Page extract.
Several types of washing equipment are in use:
 Pressure diffusers
 Atmospheric diffusers
 Vacuum drum washers
 Drum displacers
 Wash presses

Bleaching

In a modern mill, brownstock (cellulose fibers containing approximately 5% residual lignin) produced by the pulping is first washed to remove some of the dissolved organic material and then further delignified by a variety of bleaching stages.

In the case of a plant designed to produce pulp to make brown sack paper or linerboard for boxes and packaging, the pulp does not always need to be bleached to a high brightness. Bleaching decreases the mass of pulp produced by about 5%, decreases the strength of the fibers and adds to the cost of manufacture.

Process chemicals
Process chemicals are added to improve the production process:
 Impregnation aids. Surfactants may be used to improve impregnation of the wood chips with the cooking liquors.
 Anthraquinone is used as a digester additive. It works as a redox catalyst by oxidizing cellulose and reducing lignin. This protects the cellulose from degradation and makes the lignin more water-soluble.
 An emulsion breaker can be added in the soap separation to speed up and improve the separation of soap from the used cooking liquors by flocculation.
 Defoamers remove foam and speed up the production process. Drainage of washing equipment is improved and gives cleaner pulp.
 Dispersing agents, detackifiers and complexing agents keep the system cleaner and reduce the need for maintenance stops.
 Fixation agents fix finely dispersed potential deposits to the fibers and thereby transport them out of the process.

Comparison with other pulping processes
Pulp produced by the kraft process is stronger than that made by other pulping processes and maintains a high effective sulfur ratio (sulfidity), an important determiner of the strength of the paper. Acidic sulfite processes degrade cellulose more than the kraft process, which leads to weaker fibers. Kraft pulping removes most of the lignin present originally in the wood whereas mechanical pulping processes leave most of the lignin in the fibers. The hydrophobic nature of lignin interferes with the formation of the hydrogen bonds between cellulose (and hemicellulose) in the fibers needed for the strength of paper (strength refers to tensile strength and resistance to tearing).

Kraft pulp is darker than other wood pulps, but it can be bleached to make very white pulp. Fully bleached kraft pulp is used to make high-quality paper where strength, whiteness, and resistance to yellowing are important.

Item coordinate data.
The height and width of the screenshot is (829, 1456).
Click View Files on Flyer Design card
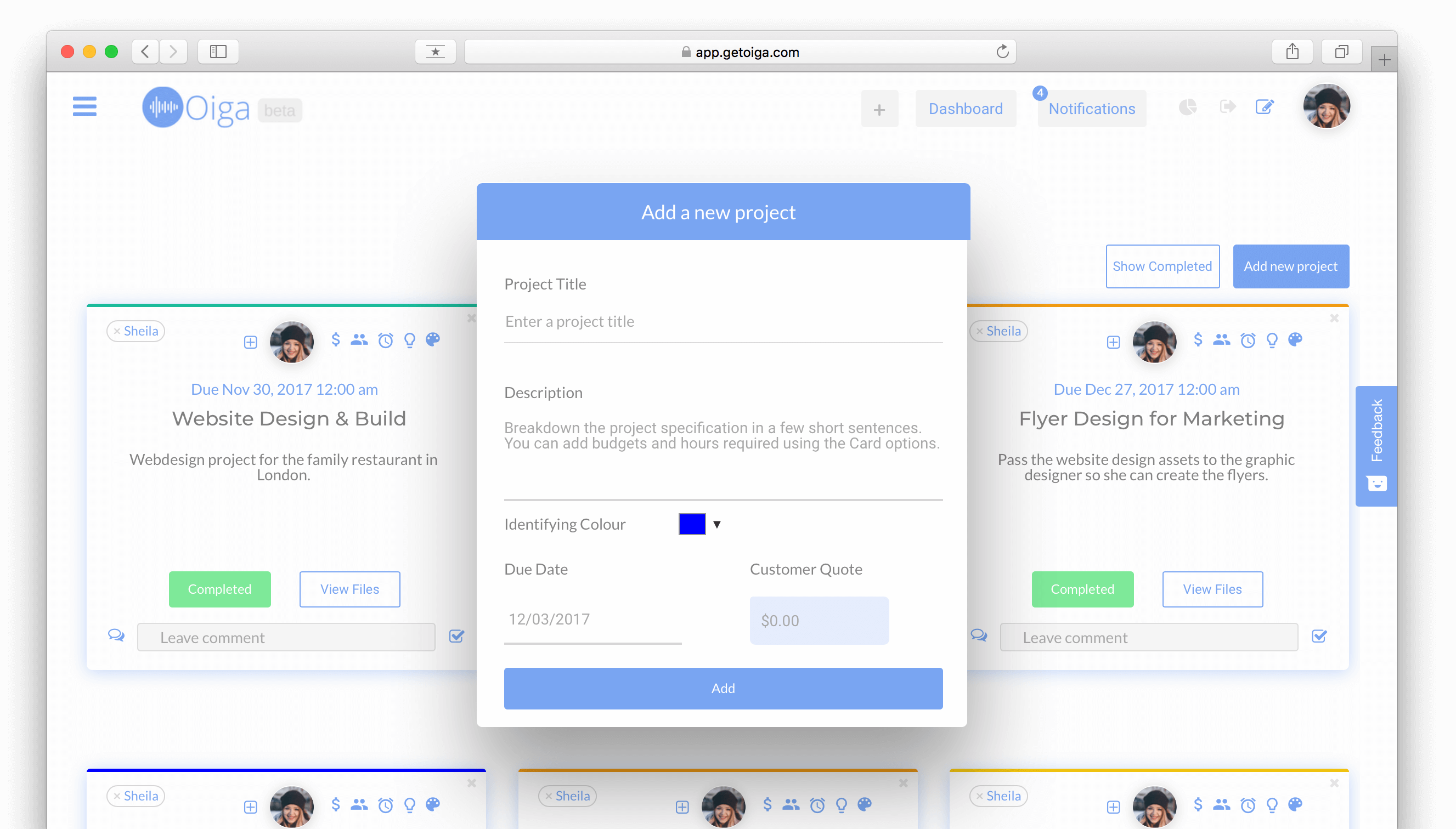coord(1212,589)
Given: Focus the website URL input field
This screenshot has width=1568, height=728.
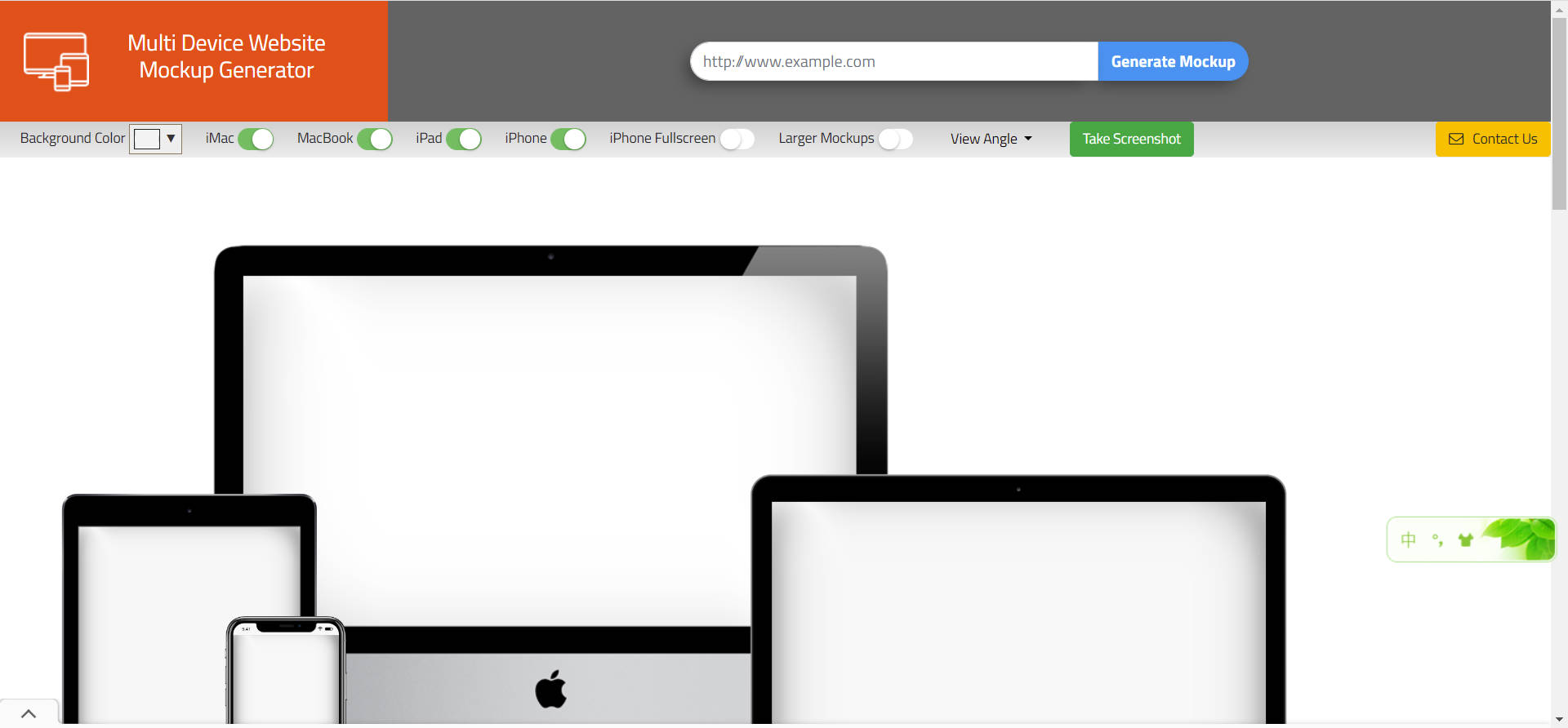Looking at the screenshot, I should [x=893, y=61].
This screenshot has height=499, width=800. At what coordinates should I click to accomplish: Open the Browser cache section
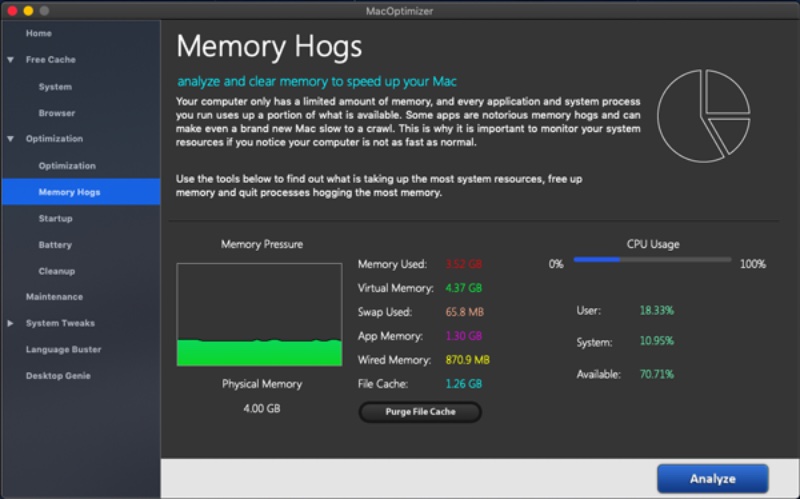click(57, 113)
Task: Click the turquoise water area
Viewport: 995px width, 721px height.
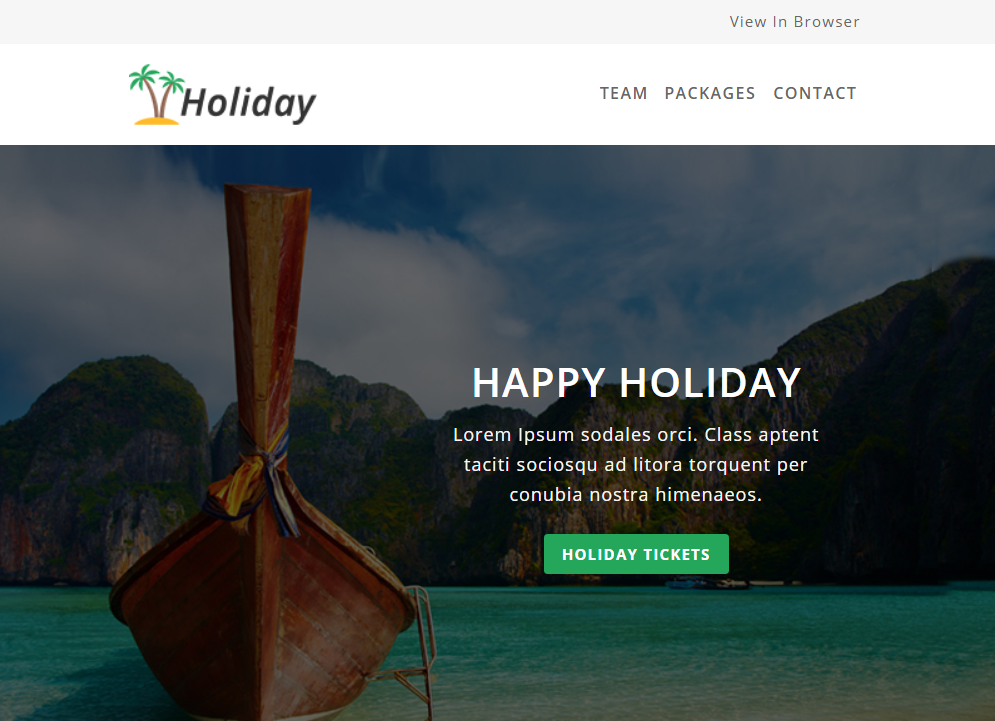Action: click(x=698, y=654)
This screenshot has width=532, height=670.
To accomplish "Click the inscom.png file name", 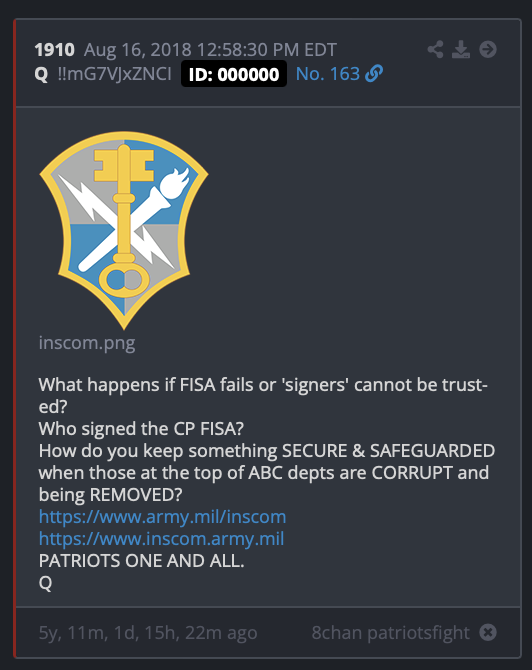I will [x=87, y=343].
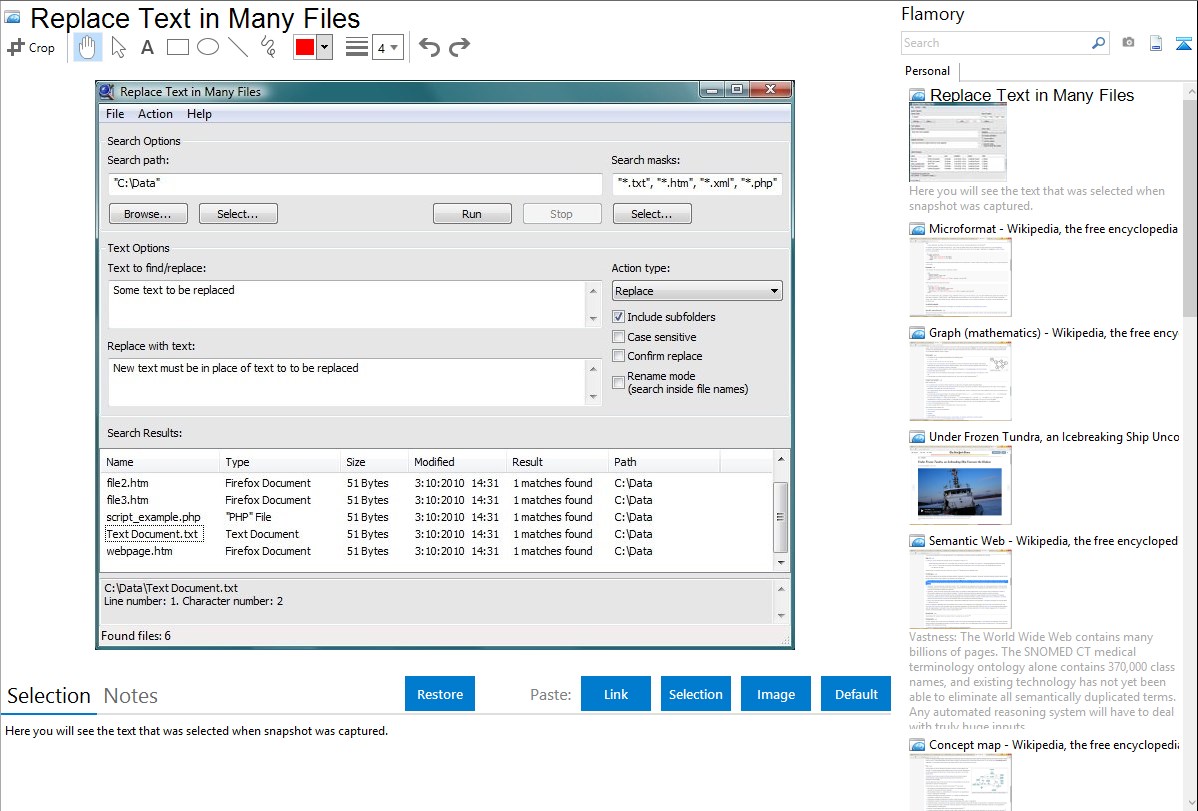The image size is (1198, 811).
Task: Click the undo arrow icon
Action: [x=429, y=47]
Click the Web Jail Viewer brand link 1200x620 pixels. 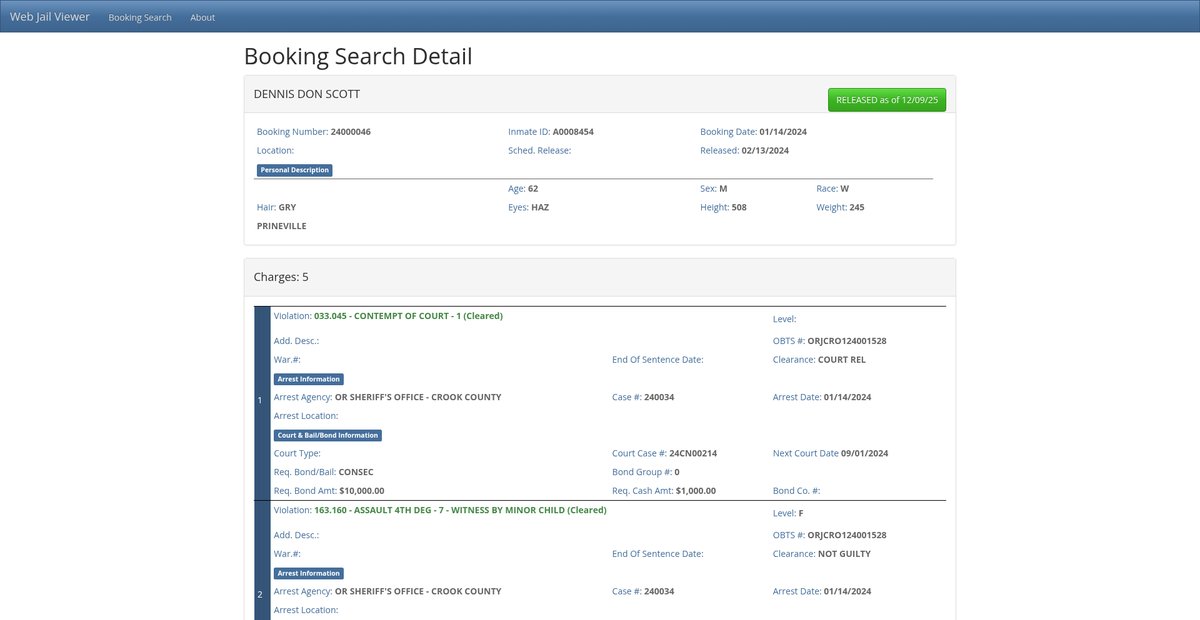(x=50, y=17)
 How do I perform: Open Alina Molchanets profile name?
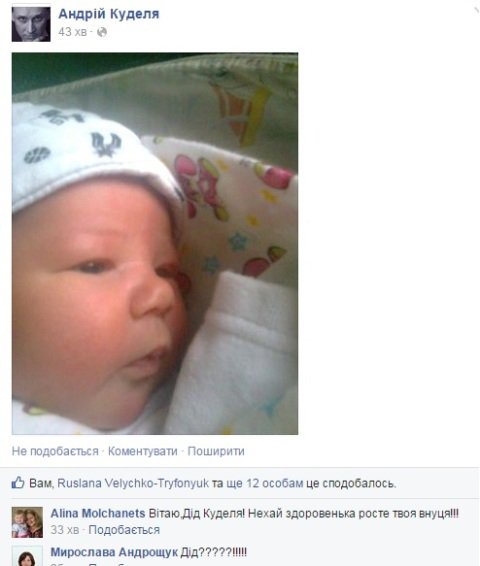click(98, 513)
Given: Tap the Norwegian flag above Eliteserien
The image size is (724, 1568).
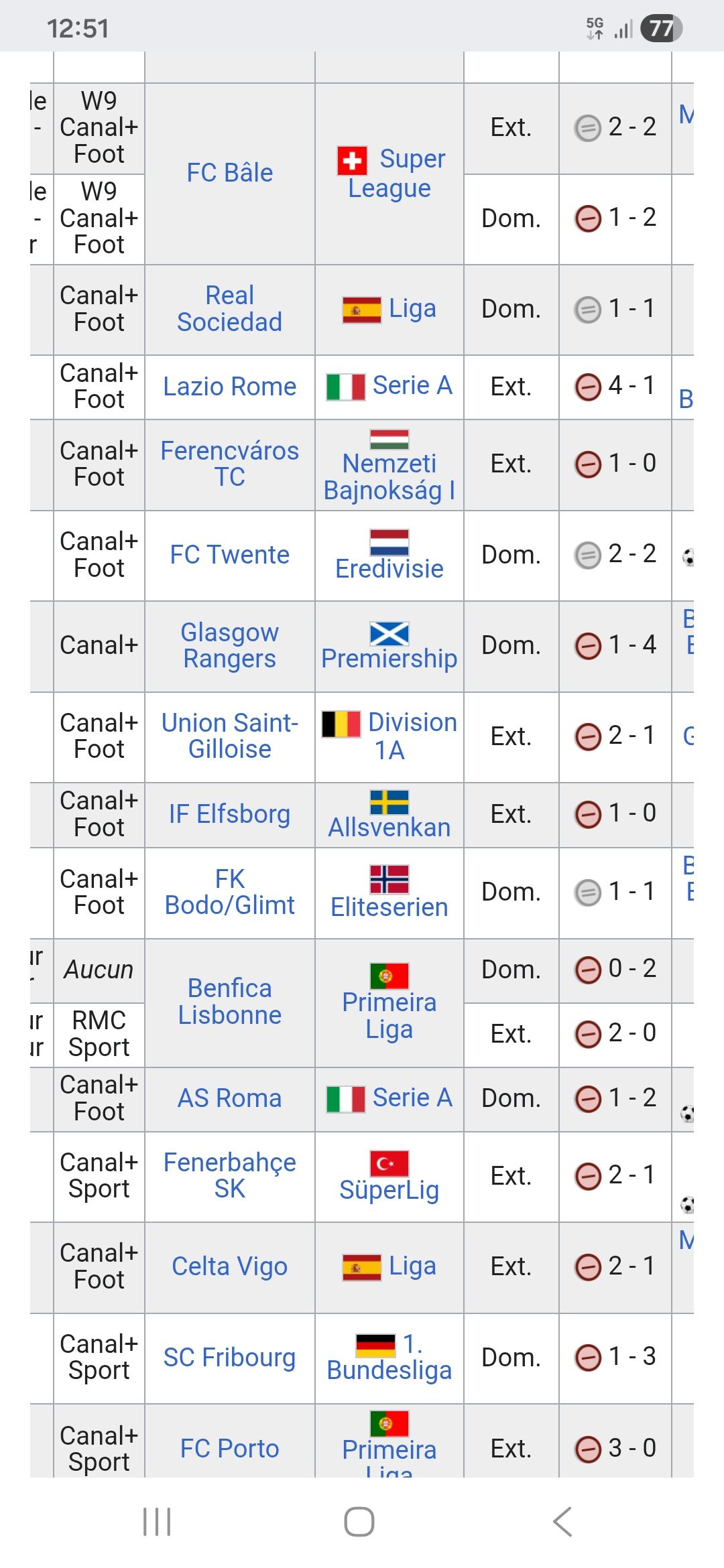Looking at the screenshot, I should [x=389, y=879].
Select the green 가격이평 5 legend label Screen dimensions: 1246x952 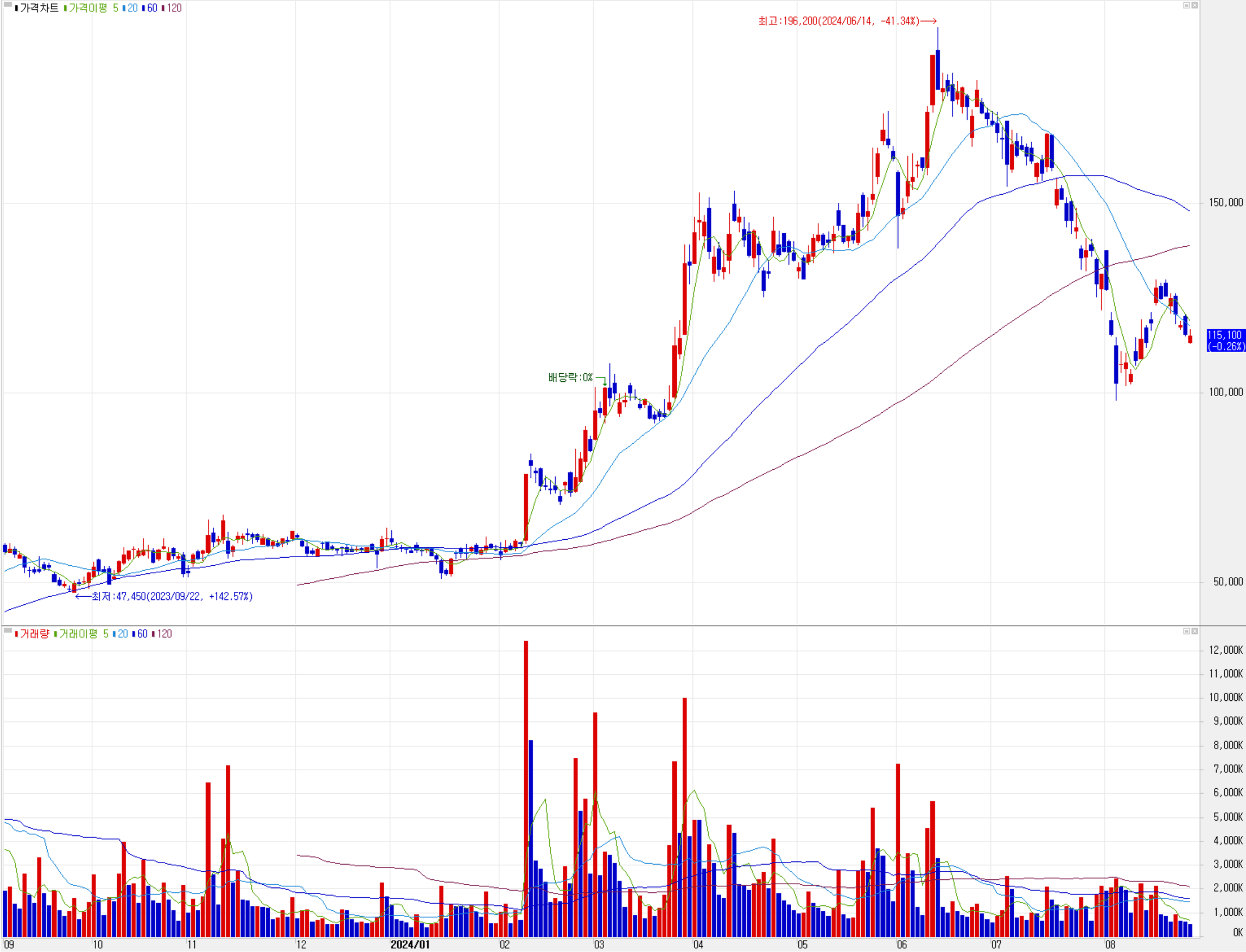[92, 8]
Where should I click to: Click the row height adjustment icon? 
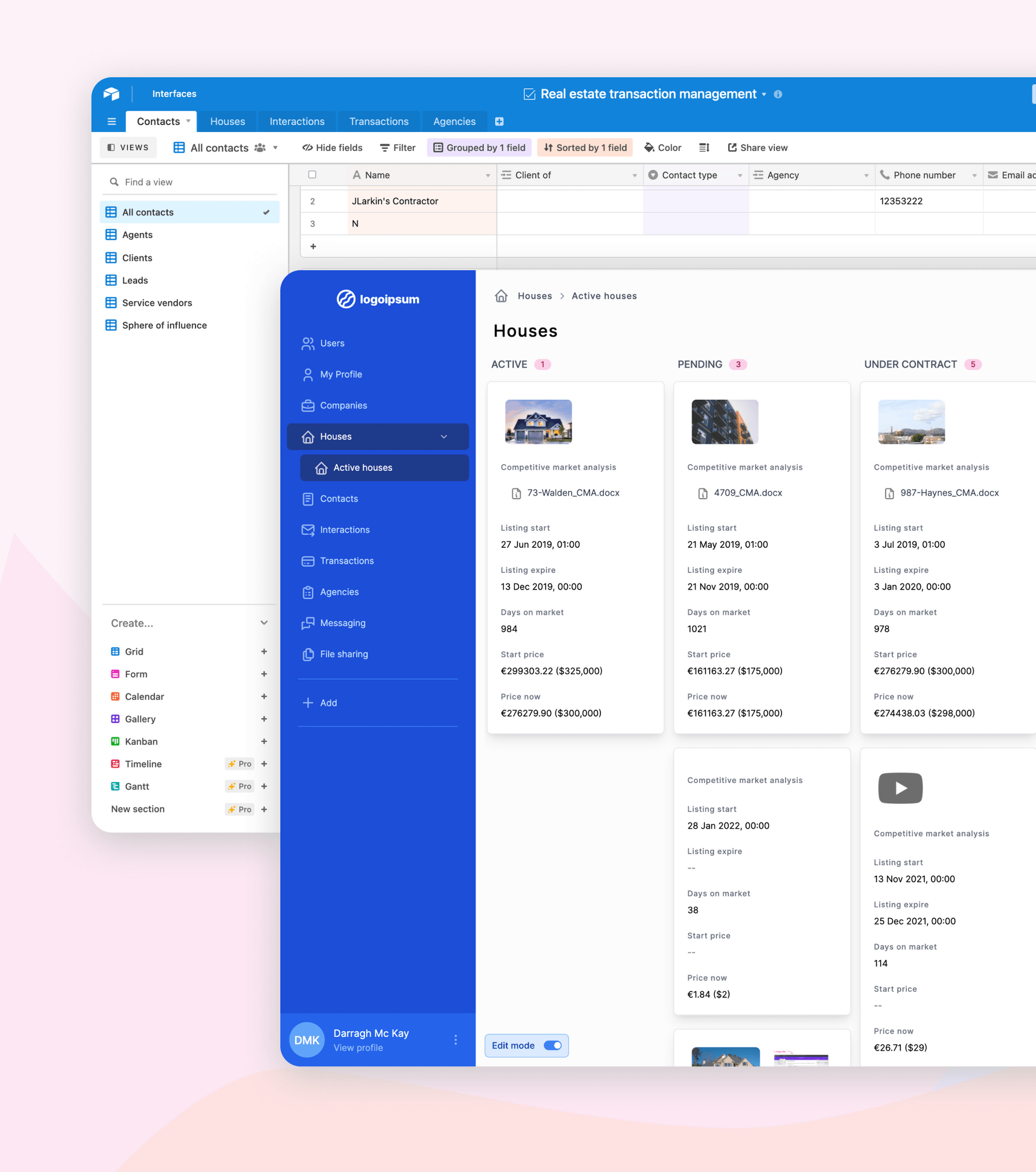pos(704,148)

Exercise tasks.
**1)** In the kraft pulping excerpt, roughly what percentage does bleaching reduce the mass of pulp produced?
**2)** Echo the stretch of the kraft pulping excerpt from "An emulsion breaker" through "gives cleaner pulp.".
**3)** Proceed with the kraft pulping excerpt, writing on from its final sentence.
The lines above are separate from the kraft pulping excerpt.

Answers provided.
**1)** About 5%.

**2)**
An emulsion breaker can be added in the soap separation to speed up and improve the separation of soap from the used cooking liquors by flocculation.
 Defoamers remove foam and speed up the production process. Drainage of washing equipment is improved and gives cleaner pulp.

**3)**
The kraft process can use a wider range of fiber sources than most other pulping processes. All types of wood, including very resinous types like southern pine, and non-wood species like bamboo and kenaf can be used in the kraft process.

Byproducts and emissions

The main byproducts of kraft pulping are crude sulfate turpentine and tall oil soap. The availability of these is strongly dependent on wood species, growth conditions, storage time of logs and chips, and the mill's process. Pines are the most extractive-rich woods. The raw turpentine is volatile and is distilled off the digester, while the raw soap is separated from the spent black liquor by decantation of the soap layer formed on top of the liquor storage tanks. From pines the average yield of turpentine is 5–10 kg/t pulp and of crude tall oil is 30–50 kg/t pulp.

Various byproducts containing hydrogen sulfide, methyl mercaptan, dimethyl sulfide, dimethyl disulfide, and other volatile sulfur compounds are the cause of the malodorous air emissions characteristic for pulp mills utilizing the kraft process. The sulfur dioxide emissions of kraft-pulp mills are much lower than those from sulfite mills. In the ambient air outside a typical modern kraft-pulp mill, the sulfur-dioxide odour is perceivable only during disturbance situations, for example when the mill is shut down for a maintenance break, or when an extended power outage occurs. Control of odours is achieved through the collection and burning of these odorous gases in the recovery boiler alongside the black liquor. In modern mills, where well-dried solids are burned in the recovery boiler, hardly any sulfur dioxide leaves the boiler. At high boiler temperatures, the sodium released from the black liquor droplets reacts with sulfur dioxide, thereby effectively scavenging it by forming odourless sodium sulfate crystals.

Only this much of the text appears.